— EXERCISE INSTRUCTIONS —
Which lines in the listing below contain "computer"? Copy each of them.

###

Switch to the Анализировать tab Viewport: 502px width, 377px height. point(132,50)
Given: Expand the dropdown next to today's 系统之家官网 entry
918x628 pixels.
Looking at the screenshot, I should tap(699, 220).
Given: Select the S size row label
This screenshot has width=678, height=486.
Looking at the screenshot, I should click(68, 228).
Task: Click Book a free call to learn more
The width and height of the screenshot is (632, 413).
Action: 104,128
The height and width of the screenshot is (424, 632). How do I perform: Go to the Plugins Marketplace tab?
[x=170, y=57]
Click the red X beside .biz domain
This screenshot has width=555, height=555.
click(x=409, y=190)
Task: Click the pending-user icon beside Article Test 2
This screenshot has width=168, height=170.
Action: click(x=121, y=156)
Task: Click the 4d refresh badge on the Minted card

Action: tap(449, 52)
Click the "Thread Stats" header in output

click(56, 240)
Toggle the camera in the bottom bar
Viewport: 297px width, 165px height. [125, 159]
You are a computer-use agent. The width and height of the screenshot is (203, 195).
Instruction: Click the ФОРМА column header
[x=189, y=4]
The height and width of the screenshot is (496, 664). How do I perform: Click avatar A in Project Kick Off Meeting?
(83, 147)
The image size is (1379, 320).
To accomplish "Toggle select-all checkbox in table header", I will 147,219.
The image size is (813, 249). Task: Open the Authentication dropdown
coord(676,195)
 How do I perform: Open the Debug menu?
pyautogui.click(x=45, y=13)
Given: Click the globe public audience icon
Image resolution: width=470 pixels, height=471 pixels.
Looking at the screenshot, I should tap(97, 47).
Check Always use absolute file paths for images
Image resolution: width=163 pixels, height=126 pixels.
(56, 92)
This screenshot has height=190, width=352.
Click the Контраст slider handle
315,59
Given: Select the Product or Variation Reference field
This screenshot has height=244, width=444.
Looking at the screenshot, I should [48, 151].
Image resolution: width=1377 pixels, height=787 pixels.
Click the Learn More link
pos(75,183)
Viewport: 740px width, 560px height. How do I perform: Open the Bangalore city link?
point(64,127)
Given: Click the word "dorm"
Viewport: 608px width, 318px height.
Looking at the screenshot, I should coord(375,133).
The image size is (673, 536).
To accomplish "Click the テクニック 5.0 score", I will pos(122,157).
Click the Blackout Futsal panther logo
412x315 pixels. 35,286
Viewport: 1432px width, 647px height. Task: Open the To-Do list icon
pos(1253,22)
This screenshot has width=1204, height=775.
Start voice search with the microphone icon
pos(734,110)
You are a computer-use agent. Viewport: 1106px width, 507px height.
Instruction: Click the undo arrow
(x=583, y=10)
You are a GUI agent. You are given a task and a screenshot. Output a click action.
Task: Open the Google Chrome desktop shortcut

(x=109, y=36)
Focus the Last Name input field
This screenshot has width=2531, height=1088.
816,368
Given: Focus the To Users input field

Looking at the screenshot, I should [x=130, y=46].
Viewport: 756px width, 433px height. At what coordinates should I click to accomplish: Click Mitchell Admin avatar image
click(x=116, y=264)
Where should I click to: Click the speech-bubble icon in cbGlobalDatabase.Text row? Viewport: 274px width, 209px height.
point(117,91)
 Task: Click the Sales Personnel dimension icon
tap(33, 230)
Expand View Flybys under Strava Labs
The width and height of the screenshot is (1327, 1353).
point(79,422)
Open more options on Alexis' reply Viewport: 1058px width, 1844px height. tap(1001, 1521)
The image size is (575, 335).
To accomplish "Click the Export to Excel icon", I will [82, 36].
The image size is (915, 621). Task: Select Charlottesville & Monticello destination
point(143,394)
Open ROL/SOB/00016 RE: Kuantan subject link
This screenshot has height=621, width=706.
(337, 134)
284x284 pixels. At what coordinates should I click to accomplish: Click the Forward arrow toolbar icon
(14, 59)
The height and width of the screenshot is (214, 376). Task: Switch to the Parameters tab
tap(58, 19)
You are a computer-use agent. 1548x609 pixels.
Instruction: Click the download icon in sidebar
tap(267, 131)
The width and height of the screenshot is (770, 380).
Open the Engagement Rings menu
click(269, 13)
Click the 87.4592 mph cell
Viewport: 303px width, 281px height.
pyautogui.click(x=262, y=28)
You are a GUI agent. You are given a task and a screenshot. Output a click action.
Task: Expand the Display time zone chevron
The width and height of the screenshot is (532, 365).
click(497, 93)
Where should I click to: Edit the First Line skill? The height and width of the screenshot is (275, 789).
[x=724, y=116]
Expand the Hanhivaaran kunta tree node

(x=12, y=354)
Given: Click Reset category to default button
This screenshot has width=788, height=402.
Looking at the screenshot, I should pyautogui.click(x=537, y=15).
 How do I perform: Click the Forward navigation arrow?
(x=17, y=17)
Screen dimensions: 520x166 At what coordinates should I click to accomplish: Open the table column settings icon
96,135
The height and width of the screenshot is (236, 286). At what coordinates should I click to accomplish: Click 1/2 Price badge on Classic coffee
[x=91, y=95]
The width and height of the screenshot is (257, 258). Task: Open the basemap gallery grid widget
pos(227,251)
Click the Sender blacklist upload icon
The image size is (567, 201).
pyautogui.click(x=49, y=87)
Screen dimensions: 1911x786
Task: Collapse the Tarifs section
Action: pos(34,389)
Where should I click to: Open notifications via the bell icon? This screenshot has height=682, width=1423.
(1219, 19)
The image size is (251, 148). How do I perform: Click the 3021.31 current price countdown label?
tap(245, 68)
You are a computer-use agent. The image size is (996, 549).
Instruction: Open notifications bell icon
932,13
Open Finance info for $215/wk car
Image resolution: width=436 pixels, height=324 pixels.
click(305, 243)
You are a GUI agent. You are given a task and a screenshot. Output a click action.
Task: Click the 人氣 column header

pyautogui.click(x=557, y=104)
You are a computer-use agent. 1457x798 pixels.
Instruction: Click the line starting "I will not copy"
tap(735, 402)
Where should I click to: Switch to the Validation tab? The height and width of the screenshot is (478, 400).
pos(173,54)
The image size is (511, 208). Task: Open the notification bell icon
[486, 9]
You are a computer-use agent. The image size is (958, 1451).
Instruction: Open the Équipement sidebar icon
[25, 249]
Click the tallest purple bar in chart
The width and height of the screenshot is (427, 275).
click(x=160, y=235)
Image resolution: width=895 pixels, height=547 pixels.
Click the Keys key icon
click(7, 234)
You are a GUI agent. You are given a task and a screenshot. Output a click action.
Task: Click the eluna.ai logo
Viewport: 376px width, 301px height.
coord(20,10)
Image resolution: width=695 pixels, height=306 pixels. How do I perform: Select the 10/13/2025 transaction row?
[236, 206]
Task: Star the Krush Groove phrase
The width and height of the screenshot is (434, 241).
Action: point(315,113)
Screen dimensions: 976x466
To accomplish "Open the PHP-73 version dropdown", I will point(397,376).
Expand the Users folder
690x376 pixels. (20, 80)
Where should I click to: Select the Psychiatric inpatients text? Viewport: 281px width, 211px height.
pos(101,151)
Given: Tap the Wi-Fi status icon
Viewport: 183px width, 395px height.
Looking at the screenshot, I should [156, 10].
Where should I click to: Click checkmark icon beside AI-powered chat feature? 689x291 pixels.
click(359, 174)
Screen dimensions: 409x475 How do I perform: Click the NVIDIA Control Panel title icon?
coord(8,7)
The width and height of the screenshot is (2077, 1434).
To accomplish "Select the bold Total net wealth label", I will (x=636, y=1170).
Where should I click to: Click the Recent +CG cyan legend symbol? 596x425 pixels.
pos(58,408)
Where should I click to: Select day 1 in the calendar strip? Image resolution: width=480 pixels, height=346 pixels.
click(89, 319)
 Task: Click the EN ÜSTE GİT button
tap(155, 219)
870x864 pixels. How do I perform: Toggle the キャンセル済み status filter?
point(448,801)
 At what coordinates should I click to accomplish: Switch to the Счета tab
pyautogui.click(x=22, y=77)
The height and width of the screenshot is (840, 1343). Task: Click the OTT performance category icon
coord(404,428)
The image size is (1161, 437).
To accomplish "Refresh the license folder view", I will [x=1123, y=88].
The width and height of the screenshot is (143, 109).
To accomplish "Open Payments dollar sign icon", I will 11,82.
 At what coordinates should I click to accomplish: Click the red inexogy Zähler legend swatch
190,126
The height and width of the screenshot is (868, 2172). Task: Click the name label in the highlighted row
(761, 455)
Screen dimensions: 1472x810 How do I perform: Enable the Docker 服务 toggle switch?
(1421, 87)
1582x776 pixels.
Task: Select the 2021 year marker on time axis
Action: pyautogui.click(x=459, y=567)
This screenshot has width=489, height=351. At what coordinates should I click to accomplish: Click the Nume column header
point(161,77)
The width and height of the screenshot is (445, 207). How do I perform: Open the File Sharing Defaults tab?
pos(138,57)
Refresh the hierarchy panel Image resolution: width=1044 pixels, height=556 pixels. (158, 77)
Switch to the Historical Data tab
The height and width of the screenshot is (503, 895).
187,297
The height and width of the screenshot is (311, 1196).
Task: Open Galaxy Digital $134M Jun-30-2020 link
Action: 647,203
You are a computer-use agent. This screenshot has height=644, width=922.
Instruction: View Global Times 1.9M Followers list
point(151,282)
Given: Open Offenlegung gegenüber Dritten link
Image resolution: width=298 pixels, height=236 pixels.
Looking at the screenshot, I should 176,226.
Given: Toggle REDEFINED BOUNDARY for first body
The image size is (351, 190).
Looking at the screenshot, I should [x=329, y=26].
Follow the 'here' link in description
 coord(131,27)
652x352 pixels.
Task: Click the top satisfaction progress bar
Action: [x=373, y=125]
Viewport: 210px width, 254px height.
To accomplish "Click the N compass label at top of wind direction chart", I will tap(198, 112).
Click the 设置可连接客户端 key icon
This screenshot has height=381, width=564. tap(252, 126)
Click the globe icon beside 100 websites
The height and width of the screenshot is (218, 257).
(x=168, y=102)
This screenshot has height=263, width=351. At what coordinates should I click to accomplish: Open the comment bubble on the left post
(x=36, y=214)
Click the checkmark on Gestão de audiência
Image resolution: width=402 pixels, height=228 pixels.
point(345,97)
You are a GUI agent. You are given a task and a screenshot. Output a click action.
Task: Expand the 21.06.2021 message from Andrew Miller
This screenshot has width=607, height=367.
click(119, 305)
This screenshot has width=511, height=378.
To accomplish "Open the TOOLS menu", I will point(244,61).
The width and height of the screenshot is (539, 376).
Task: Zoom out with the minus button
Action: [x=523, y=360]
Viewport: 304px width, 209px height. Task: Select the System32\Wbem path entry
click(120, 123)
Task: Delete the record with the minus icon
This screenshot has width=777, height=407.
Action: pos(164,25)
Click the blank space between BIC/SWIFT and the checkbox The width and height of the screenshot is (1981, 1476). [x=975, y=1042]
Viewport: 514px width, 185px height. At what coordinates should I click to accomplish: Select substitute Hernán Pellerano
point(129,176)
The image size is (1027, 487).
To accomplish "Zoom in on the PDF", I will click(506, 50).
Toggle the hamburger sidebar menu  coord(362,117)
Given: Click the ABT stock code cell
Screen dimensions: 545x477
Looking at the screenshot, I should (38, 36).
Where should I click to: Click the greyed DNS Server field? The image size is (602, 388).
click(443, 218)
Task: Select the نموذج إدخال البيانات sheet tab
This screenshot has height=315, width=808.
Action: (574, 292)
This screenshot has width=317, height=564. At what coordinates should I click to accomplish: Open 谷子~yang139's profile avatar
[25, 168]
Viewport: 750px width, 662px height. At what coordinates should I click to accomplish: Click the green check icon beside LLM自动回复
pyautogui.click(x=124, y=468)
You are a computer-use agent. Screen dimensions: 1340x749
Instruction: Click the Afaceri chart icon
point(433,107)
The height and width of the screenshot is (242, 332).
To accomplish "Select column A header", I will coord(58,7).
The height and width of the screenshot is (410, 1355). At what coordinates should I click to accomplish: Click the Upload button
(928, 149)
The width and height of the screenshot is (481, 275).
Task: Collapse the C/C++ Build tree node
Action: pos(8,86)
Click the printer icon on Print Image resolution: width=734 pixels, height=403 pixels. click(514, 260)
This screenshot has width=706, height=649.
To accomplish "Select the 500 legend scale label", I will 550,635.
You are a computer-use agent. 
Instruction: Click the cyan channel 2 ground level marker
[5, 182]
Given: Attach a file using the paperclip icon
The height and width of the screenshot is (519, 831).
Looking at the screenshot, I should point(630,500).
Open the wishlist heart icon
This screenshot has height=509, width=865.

###

— OUTPUT FOR THIS EXERCISE —
You are a computer-use agent. The width and height of the screenshot is (203, 195).
You are a computer-use agent. Viewport: 1106px width, 507px height.
You are a computer-use agent. 1548x609 pixels.
You are a computer-use agent. The image size is (996, 549).
You are a computer-use agent. 1457x798 pixels.
You are a computer-use agent. The image size is (958, 1451).
You are a computer-use agent. This screenshot has height=644, width=922.
You are a computer-use agent. Screen dimensions: 1340x749
You are a computer-use agent. 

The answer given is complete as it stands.